Pandas - Apply vs Where in Small DataFrames
ML Production prediction often requires non-existing keys to be present and set to NaN or some other imputed values.
The pipeline may detect types and impute to the correct values. However apply vs where may cause some difference in dataframe types.
import pandas as pd
import numpy as np
df = pd.DataFrame({"a": ["a", None, np.nan, np.nan]})| a | |
|---|---|
| 0 | “a” |
| 1 | None |
| 2 | NaN |
| 3 | NaN |
df.dtypes| data | |
|---|---|
| a | object |
Since there is a string value the object type for the dataframe is an object. However, if were to remove the string using an apply:
df["a"] = df["a"].apply(lambda x: np.nan if x == "a" else x)| a | |
|---|---|
| 0 | NaN |
| 1 | NaN |
| 2 | NaN |
| 3 | NaN |
df.dtypes| data | |
|---|---|
| a | float64 |
Now the float type is float64, and we also changed the value of the 2nd row from None to NaN, this is a side effect that can cause None to be changed to NaN if the column type changed.
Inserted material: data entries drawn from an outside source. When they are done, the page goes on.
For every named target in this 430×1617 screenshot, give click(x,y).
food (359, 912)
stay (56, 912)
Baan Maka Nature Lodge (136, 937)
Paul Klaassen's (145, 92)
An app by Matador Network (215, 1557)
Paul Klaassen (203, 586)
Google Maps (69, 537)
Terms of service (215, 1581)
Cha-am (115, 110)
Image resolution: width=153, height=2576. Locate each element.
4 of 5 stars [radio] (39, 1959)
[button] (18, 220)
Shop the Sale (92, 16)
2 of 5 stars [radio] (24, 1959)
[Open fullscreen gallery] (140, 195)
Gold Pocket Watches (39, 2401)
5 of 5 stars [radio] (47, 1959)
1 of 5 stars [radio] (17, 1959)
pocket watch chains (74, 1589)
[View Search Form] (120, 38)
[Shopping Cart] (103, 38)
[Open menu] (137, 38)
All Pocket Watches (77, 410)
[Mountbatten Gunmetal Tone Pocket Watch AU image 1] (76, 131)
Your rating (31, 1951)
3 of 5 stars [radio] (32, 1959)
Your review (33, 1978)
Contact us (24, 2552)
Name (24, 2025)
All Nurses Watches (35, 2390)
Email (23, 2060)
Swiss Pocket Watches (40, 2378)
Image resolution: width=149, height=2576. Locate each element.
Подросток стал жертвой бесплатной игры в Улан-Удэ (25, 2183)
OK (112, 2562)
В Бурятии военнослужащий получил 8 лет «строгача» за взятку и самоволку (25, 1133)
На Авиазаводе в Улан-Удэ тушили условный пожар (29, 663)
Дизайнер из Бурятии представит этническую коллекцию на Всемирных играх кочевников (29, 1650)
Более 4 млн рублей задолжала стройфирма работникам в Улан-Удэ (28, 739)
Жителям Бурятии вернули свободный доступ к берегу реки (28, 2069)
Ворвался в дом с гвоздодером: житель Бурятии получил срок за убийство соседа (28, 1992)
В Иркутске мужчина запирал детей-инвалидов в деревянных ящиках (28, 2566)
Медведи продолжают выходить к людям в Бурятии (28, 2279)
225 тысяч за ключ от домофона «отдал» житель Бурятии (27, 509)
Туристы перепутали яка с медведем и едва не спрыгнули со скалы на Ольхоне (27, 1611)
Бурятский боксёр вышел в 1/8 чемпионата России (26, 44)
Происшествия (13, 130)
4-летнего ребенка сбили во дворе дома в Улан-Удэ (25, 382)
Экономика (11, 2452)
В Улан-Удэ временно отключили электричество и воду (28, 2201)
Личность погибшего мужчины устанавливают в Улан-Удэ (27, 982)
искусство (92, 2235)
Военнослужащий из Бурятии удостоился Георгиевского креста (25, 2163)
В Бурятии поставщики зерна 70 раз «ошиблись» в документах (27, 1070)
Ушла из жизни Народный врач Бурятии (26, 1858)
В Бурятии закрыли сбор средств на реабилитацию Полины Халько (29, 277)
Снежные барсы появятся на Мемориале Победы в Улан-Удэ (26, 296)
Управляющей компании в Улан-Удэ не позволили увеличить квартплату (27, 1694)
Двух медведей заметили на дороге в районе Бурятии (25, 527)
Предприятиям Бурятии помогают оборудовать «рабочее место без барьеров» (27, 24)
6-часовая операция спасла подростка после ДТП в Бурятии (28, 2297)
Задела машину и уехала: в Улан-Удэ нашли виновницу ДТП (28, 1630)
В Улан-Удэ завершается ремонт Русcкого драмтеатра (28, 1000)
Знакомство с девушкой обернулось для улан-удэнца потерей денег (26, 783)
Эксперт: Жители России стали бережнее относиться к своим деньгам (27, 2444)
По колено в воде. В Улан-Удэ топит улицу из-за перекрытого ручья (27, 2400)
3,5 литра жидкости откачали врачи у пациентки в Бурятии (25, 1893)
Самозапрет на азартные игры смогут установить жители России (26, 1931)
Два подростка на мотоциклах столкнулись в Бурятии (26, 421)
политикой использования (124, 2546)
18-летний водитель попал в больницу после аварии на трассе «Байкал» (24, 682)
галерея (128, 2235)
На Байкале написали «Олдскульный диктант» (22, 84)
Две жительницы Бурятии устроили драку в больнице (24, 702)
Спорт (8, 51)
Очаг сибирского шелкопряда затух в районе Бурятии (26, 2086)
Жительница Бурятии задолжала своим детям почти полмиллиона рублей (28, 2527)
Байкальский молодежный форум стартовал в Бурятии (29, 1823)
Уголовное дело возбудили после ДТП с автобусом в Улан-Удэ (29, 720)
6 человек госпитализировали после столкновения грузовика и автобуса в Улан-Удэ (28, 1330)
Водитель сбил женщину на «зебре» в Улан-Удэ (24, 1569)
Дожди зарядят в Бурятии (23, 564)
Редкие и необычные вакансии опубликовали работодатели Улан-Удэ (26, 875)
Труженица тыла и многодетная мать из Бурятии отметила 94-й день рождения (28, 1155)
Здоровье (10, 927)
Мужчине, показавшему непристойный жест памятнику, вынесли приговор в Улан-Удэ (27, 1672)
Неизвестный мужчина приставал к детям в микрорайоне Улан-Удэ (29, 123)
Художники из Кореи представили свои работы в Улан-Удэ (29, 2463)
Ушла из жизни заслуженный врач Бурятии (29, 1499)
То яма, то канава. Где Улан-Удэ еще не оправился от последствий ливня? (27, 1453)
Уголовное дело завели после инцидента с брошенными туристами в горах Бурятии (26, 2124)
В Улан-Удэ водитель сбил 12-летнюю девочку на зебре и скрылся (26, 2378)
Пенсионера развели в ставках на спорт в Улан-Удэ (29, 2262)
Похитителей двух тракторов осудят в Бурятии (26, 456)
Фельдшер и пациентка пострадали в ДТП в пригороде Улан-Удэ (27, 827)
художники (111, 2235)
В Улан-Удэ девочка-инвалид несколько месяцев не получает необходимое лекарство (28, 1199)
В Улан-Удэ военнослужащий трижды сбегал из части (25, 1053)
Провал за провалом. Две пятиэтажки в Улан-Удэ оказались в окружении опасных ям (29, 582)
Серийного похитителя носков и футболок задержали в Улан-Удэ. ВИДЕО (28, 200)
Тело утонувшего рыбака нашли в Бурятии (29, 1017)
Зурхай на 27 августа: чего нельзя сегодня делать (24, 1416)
The prevent this from happening we can use the where function:
df["a"] = df["a"].where(df["a"] != "a", other=np.NaN)| a | |
|---|---|
| 0 | NaN |
| 1 | None |
| 2 | NaN |
| 3 | NaN |
df.dtypes| data | |
|---|---|
| a | object |
By using the where function, we can preserve the column data type, and the 2nd column is still None.